URGENT / Algérie : Remaniement ministériel en vue après le retour de Bouteflika au pays (actualisé)

03/06/2013 - 16:59

ALGER (SIWEL) — Après plus d’un mois d’hospitalisation en France, Abdelaziz Bouteflika, procéderait à un remaniement ministériel dans les jours qui suivront son retour au pays.


Bouteflika et son premier ministre. PH/DR
Bouteflika et son premier ministre. PH/DR
Pour donner une allure d'un homme toujours capable de gérer les affaires du pays, après plus d'un mois d'hospitalisation en France, avec tout son lot de rumeurs, de spéculations et de rétention d'information, Bouteflika entamera son retour avec un remaniement ministériel. Cette information qui a fait le tour de la capitale algérienne a été confirmée, ce matin, par une source proche de l'entourage de Bouteflika.
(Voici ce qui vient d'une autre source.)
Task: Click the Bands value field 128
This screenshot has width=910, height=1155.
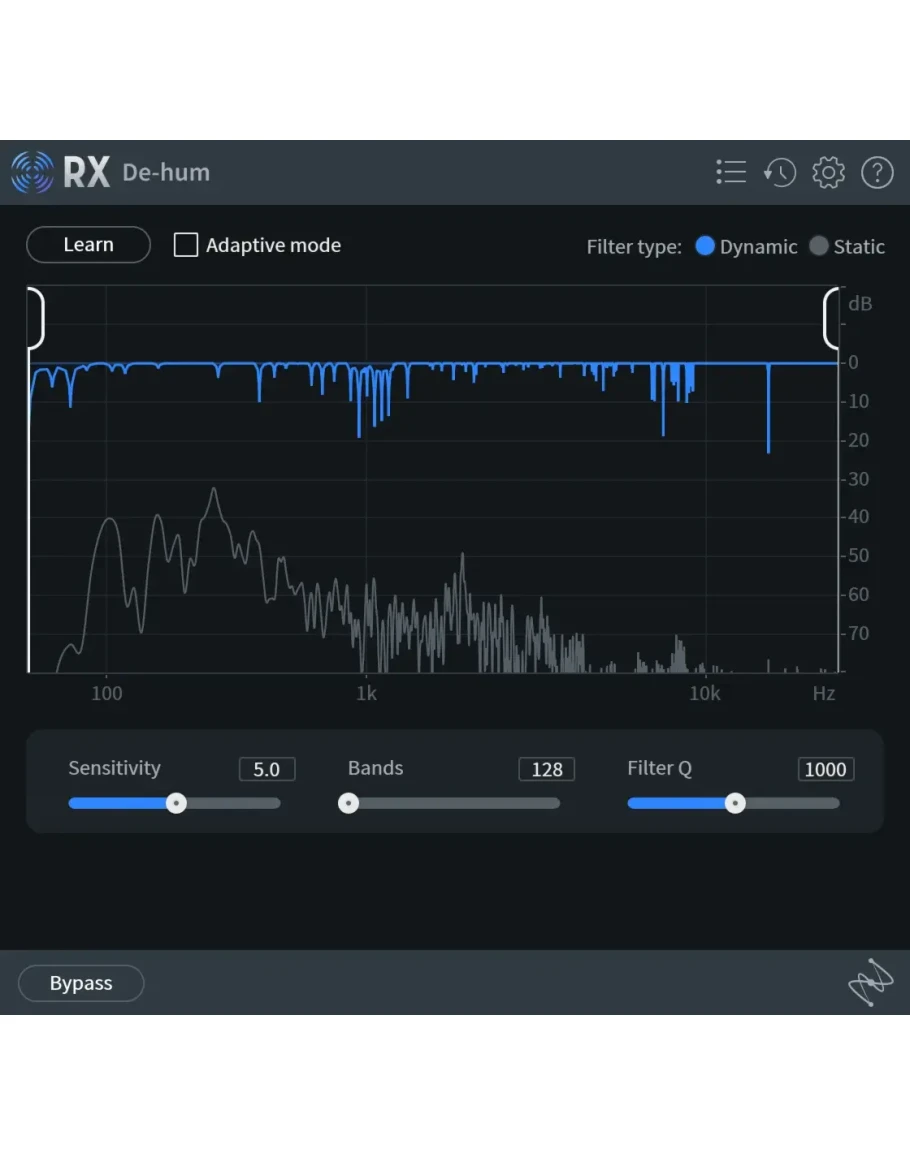Action: click(x=546, y=769)
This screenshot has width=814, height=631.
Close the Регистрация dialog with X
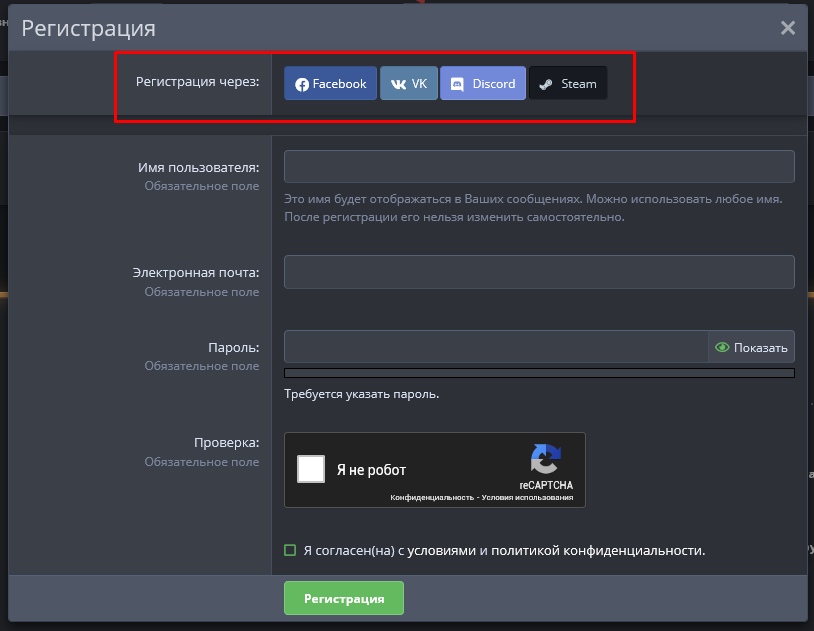pos(788,28)
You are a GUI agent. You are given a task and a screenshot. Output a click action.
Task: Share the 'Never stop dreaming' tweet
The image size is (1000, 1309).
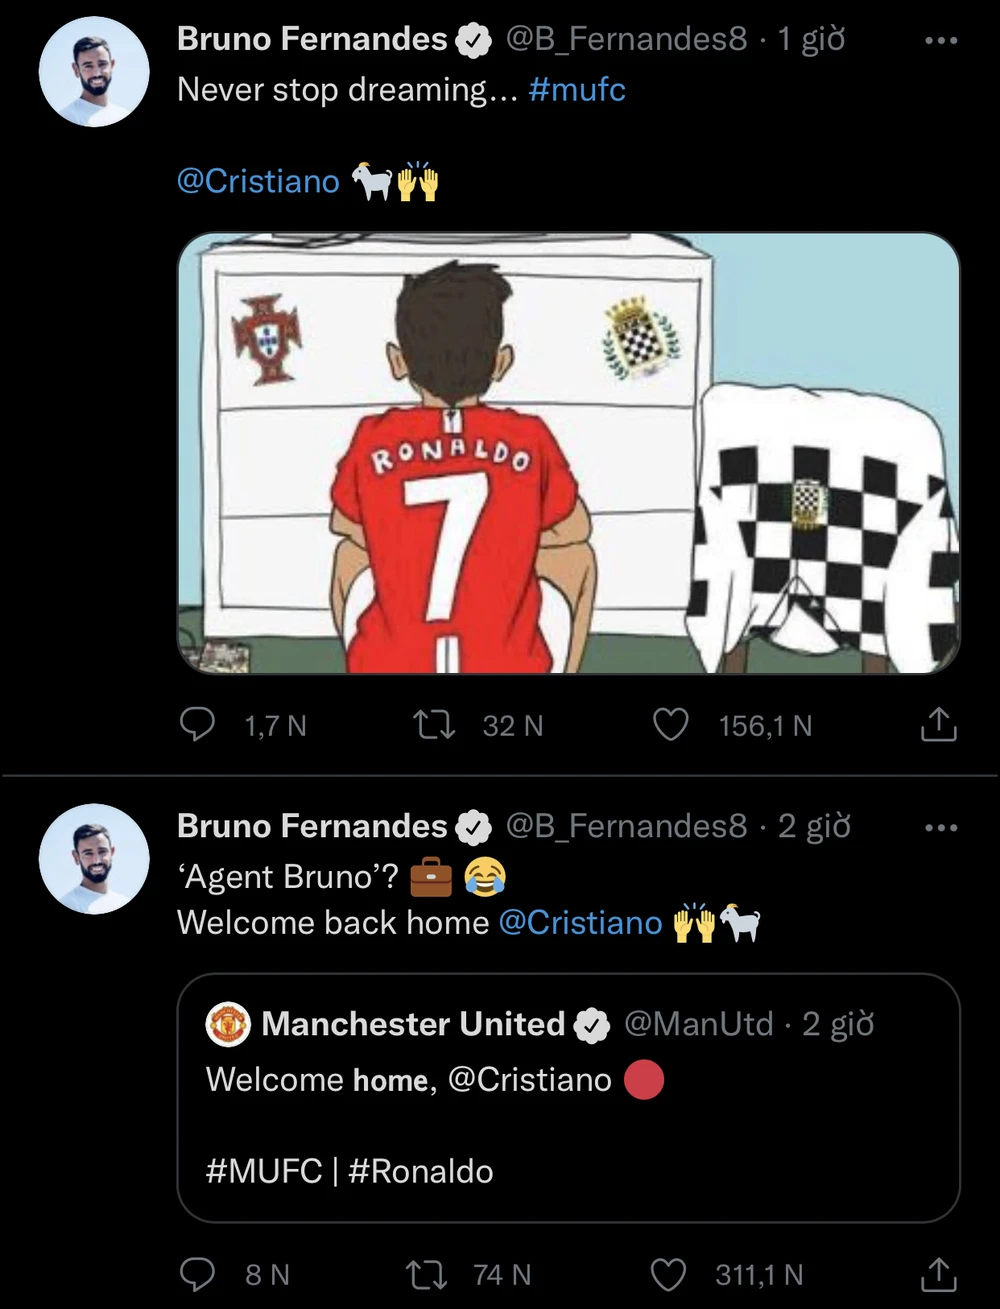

La décision du chef de l'Etat algérien de procéder à ce remaniement est motivée par son souci de reprendre la main sur les affaires du pays.

La même source a évoqué le départ de quelques ministres actuellement en poste. "Ghlamallah, ministre des Affaires religieuses et des Wakfs, Ziari, ministre de la Santé et de la réforme hospitalière, sont, entre autres, ministres concernés par les changement". "Amara Benyounes sera affecté à la Formation professionnelle", ajoute notre source, qui évoque aussi l'entrée du FFS dans le prochain gouvernement, sous, toujours la houlette de Sellal. On évoque aussi le départ de Rachid Harouabia, ministre de l'Enseignement supérieur et de la recherche scientifique.

Elle a indiqué que Aziz Bahloul, membre du présidium du FFS, voté, cette semaine, lors du 5e congrès du parti, sera désigné ministre de la Santé. "Il a été pressenti à ce même poste lors du dernier remaniement", informe encore notre source, qui n'a pas évoqué d'autres noms nouveaux dans l'équipe gouvernementale qui sera mise sur pied incessamment.

A propos des raisons de ce changement, elle a ajouté qu'elle obéit à la volonté des décideurs de maintenir le cap et préparé, "en douceur", le départ de Bouteflika qui, selon la même source, "ne peut plus gouverner". Concernant l'article 88 de la Constitution que plusieurs partis revendiquent, elle a souligné "qu'un vide juridique empêche son application". Elle s'est demandée, sur la nature de l'institution qui appliquera cet article, surtout avec les fidèles de Bouteflika à la tête de cette institution.